Audiophiles i need your help!!!

Discussion in 'iPod' started by Konradx, Nov 18, 2005.

  1. Konradx macrumors 6502

    Konradx

    Joined:
    Oct 19, 2005
    Location:
    Toronto, Canada
    #1
    Hi! I am audiophiles on a budget, and i havent put years of research into actual music. But i am obsessive with sound quality. For my computer i have 5.1 suround sound speakers, and a reciever. i love clarity and having well made music flow around me..hearing different sounds flow through different speakers. Now i listen to very heavy music quality bands.
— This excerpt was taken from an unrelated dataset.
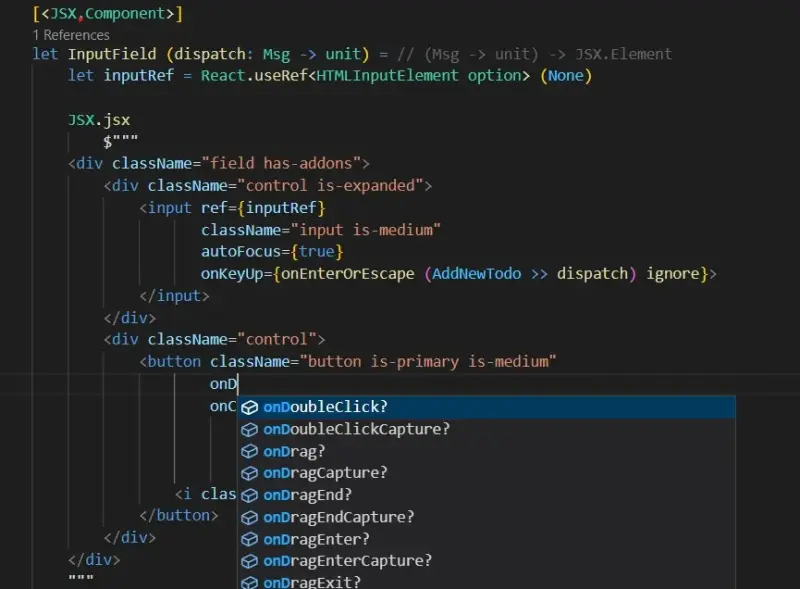Choose onDrag? from the suggestion list
Viewport: 800px width, 589px height.
(295, 451)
    My question is about bit rates. When i rip mp3s i do it at 256 currently. Now with very high, or pretty high quality headphones and speakers will i notice a difference if i rip any higher or SLIGHTLY lower? Is their a certian level that if you rip any higher you wont notice a difference?

    thanks in advance
     
  2. Lacero macrumors 604

    Lacero

    Joined:
    Jan 20, 2005
    #2
    You can rip at the maximum bitrate of 320 AAC for the best sounding compressed music file. Or you can go Apple lossless for true audiophile quality. I personally don't notice a difference at around 160Kbps AAC from that of uncompressed.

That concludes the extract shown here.